Certes, le titre fait référence au profilage raciale et aux excès faits sur le dos de la loi, mais le film décortique bien plus de cas misérables. Ce sentiment se décline en effet de plusieurs façons, et le cinéphile pourra se faire ses propres interprétations. La scène d’ouverture se déroule pendant des célébrations suivant la victoire de la France lors de la Coupe du monde en 2018. Est-ce misérablement égoïste d’être fier de son pays et se faire croire que tout va bien alors que des quartiers défavorisés dans tout Paris regorgent d’enfants qui sacrent, volent, s’espionnent, bref qui agissent comme des adultes blasés avant le temps?
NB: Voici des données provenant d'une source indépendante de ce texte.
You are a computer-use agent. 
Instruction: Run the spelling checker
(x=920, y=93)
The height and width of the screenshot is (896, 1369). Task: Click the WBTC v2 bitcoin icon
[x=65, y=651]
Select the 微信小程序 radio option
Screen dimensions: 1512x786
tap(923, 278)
Et si le vrai misérabilisme était que tous ces gestes viles naissent d’un manque d’amour et d’affection… Comment apportons-nous concrètement et à long terme de l’amour aux adultes et aux enfants qui n’ont pas l’impression que leur vie ait du sens? Il faudrait peut-être y songer pour que les mesures d’intervention qu’Emmanuel Macron souhaite mettre en place depuis qu’il a visionné le long-métrage fassent enfin réellement une différence…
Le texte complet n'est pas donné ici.